SOURCE RECORDS.
=====

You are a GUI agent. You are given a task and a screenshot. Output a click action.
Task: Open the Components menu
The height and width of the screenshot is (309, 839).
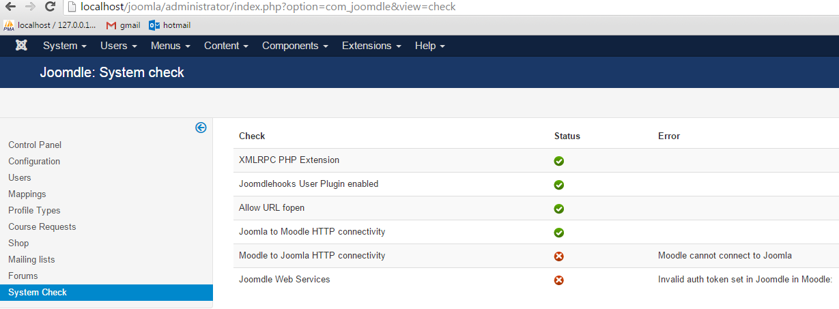[x=295, y=46]
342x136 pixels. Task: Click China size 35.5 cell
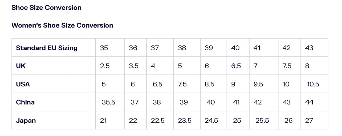108,102
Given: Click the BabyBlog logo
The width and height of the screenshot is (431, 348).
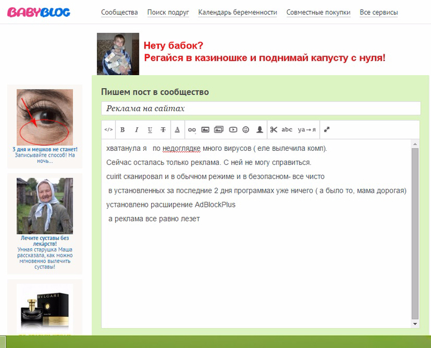Looking at the screenshot, I should (39, 12).
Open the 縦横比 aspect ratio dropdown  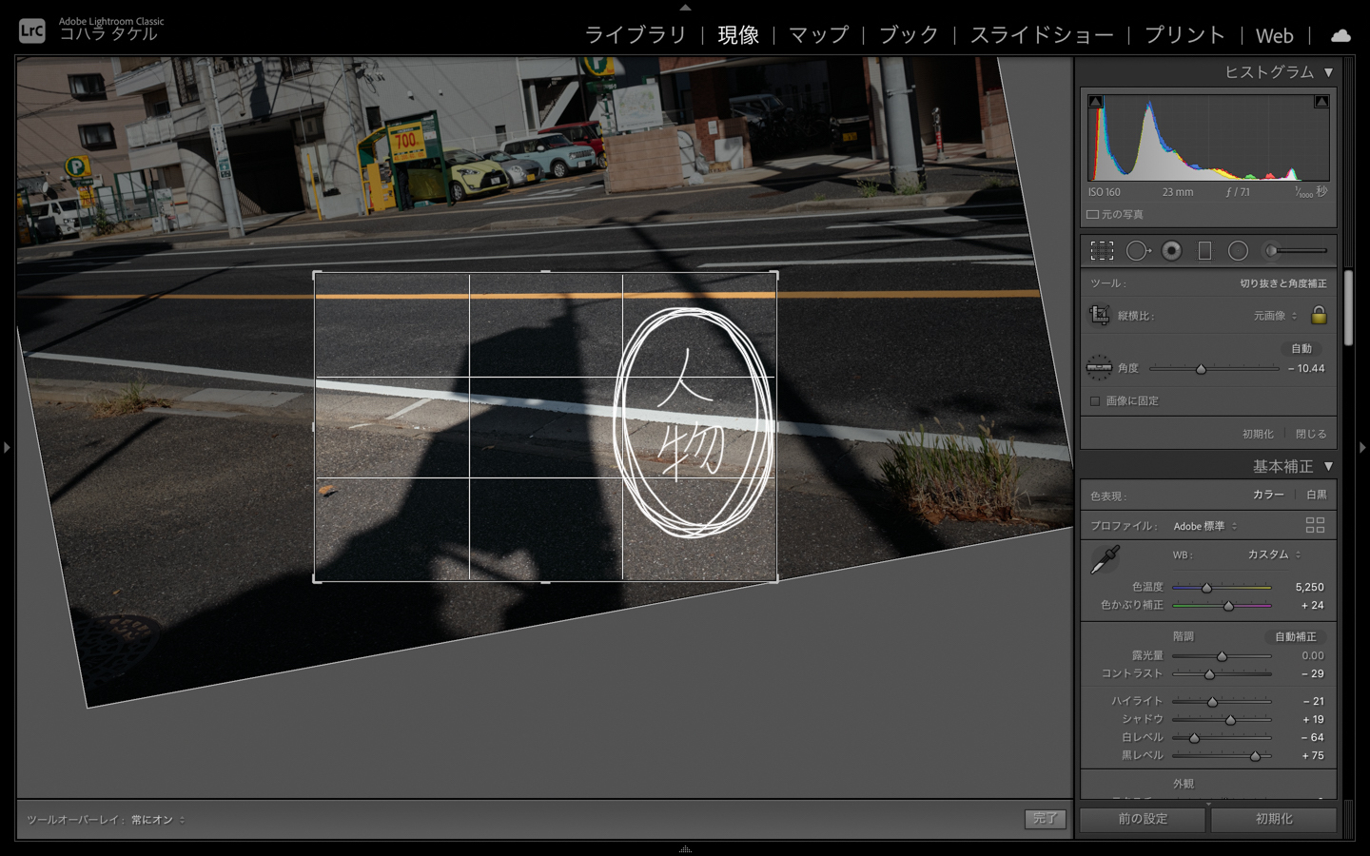[x=1275, y=316]
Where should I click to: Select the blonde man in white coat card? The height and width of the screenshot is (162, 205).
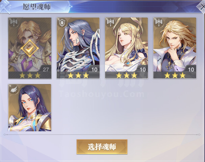175,48
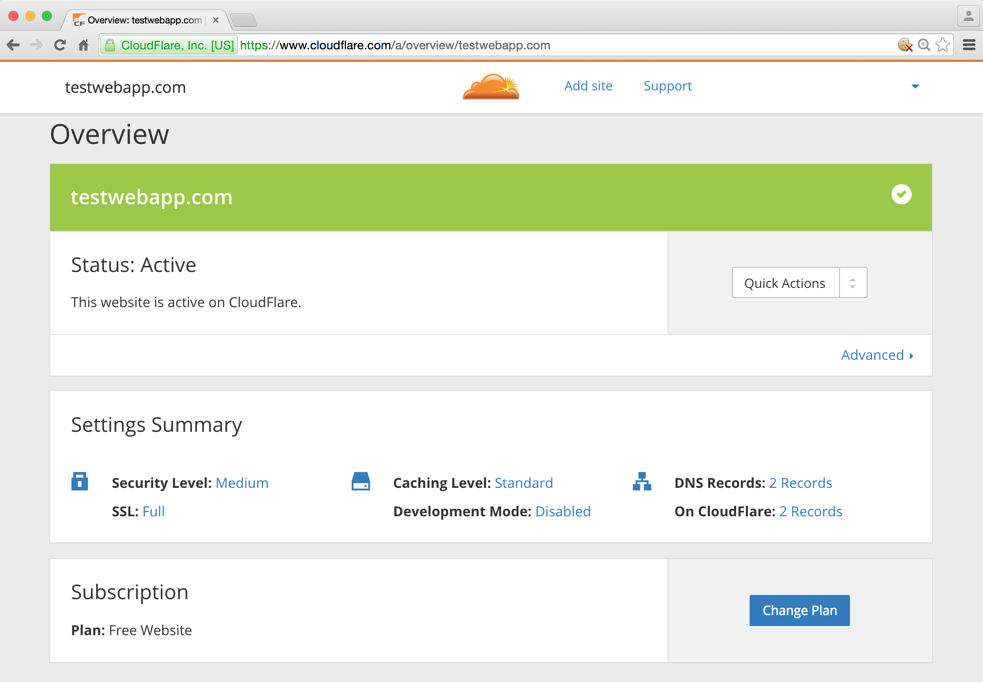Click the blocked cookie icon in address bar

tap(904, 45)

=====

STATED GOAL. Retype everything from the start of the data down to the line that contains "Looking at the screenshot, I should (39, 12).", including that line, and leave out the pictures.

RESPONSE.
You are a GUI agent. You are given a task and a screenshot. Output a click action.
Task: Open the Components menu
The height and width of the screenshot is (309, 839).
[x=295, y=46]
342x136 pixels. Task: Click China size 35.5 cell
108,102
Given: Click the BabyBlog logo
The width and height of the screenshot is (431, 348).
Looking at the screenshot, I should (39, 12).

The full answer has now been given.